Gabriel et ses potes vivent en toute insouciance leur petite vie de cancres dans le décor luxuriant d’un quartier aisé de Bujumbura, au Burundi. Ce petit pays d’Afrique centrale, voisin du Rwanda et du Congo, s’apprête à vivre un tournant majeur de son histoire: les premières élections démocratiques depuis son accession à l’indépendance en 1962. Mais, à la suite du coup d’État, perpétré le 21 octobre 1993, contre le président nouvellement élu, Melchior Ndadaye, la guerre civile embrase le « petit pays ».

Les images d’une enfance heureuse, passée à voler des mangues et à courir entre les bougainvilliers, laissent alors place aux crispations et violences ethniques. Une situation à laquelle Gabriel et sa sœur Ana ne prêtent qu’une attention distraite, en raison des tensions de plus en plus présentes entre leurs parents.
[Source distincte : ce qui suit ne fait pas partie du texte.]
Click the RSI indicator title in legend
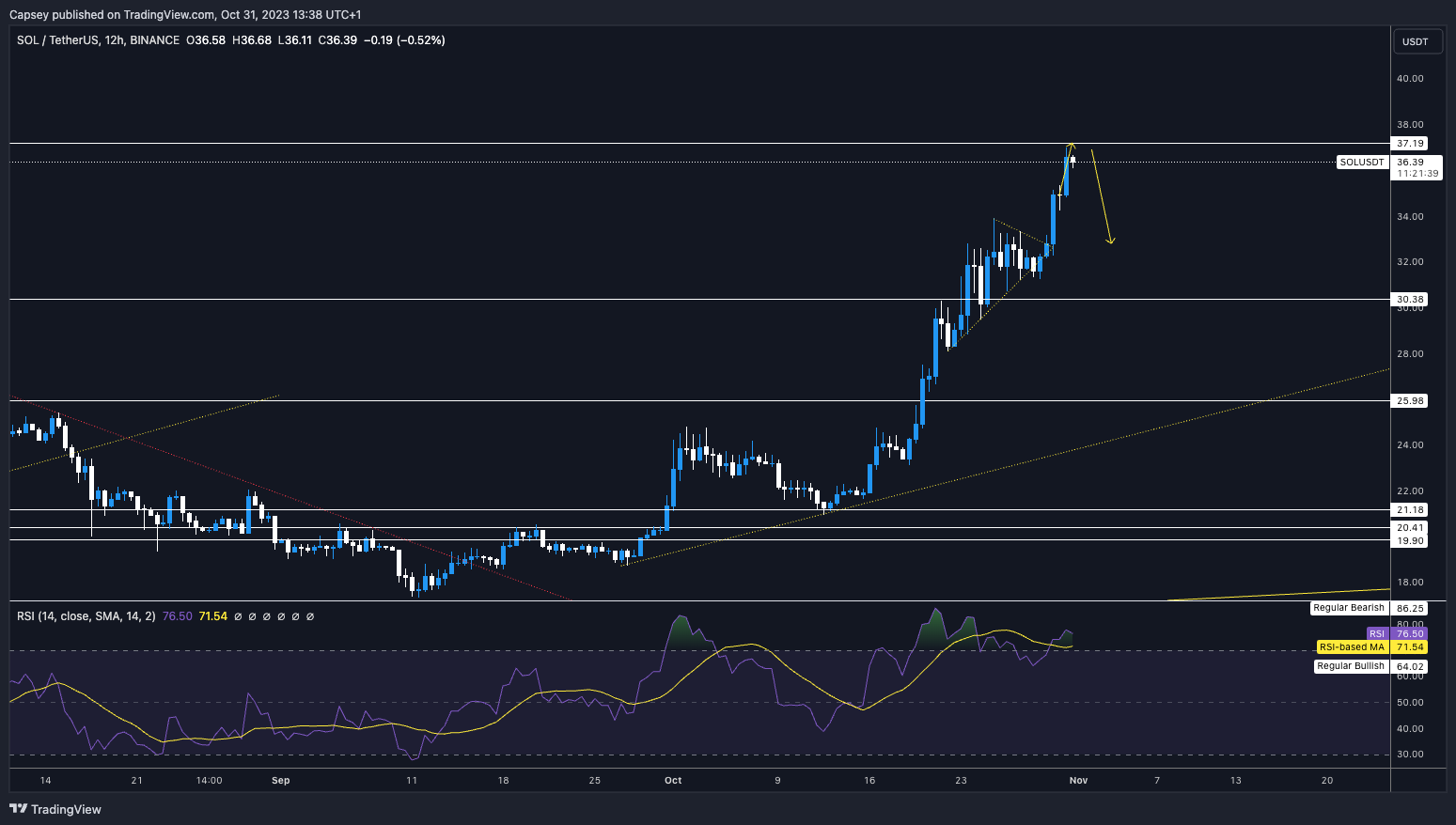This screenshot has width=1456, height=825. 86,616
L’annonce de premiers troubles au Rwanda voisin, pays dont est originaire leur maman, divise la famille : tandis que leur oncle maternel s’engage, d’autres veulent croire au possible retour à la normale…

La petite voix singulière du roman de Gaël Faye

La grande force du film est sa capacité à montrer à quel point les destins du Rwanda et du Burundi sont étroitement liés avec des familles entières partagées entre les deux pays. Le film a d’ailleurs été tourné au Rwanda en raison de la situation instable au Burundi.
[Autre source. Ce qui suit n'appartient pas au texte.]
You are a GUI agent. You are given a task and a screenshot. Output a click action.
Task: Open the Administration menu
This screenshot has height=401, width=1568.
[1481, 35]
Le chanteur-écrivain Gaël Faye a suivi au plus près l’adaptation de cette fiction presque autobiographique dans laquelle il retrace son propre destin. Le réalisateur Eric Barbier avait déjà signé une adaptation de roman avec La Promesse de l’aube tirée, en 2017, de l’œuvre de Romain Gary. Le réalisateur et scénariste a également des accointances avec l’Histoire puisque son premier long métrage Le Brasier était une fresque historique sur l’univers des mineurs dans la France des années 30, film pour lequel il a reçu le prix Jean Vigo.

Malheureusement, la première partie du film peine à rendre grâce à la petite voix intérieure qui fait la richesse et la beauté du livre de Gaël Faye. Sacré prix Goncourt des Lycéens en 2016, le récit de son enfance saccagée avait su toucher par la poésie et la justesse des mots, par la force de son témoignage. Or certains choix de réalisation manquent de rondeur dans quelques premières scènes-clé (celles du vol du vélo) alors que toute l’ouverture du roman parle avec chaleur, tendresse et nostalgie d’une population et d’une enfance massacrées. Le spectateur se sent parfois tenu à distance des émotions et sentiments qui traversent la vie de cette famille, déjà en équilibre précaire lorsque le pays est pris, soudain, dans d’immenses soubresauts.

Le long métrage gagne en intensité et en profondeur dans sa deuxième partie, grâce à ses choix de mise en scène, même si ses comédiens ne se révèlent pas tous à la hauteur de l’enjeu. Jean-Paul Rouve se fait discret dans le rôle du père du petit Gabriel (Djibril Vancoppenolle). Tandis que l’actrice Isabelle Kabano brille dans celui d’Yvonne, Rwandaise réfugiée au Burundi, mère absente, puis douloureusement présente.

Karin Tshidimba

Petit Pays** Récit de vie Scénario & réalisation Eric Barbier (d’après le roman de Gaël Faye) Musique Renaud Barbier Avec Jean-Paul Rouve, Djibril Vancoppenolle, Isabelle Kabano Durée 1h51.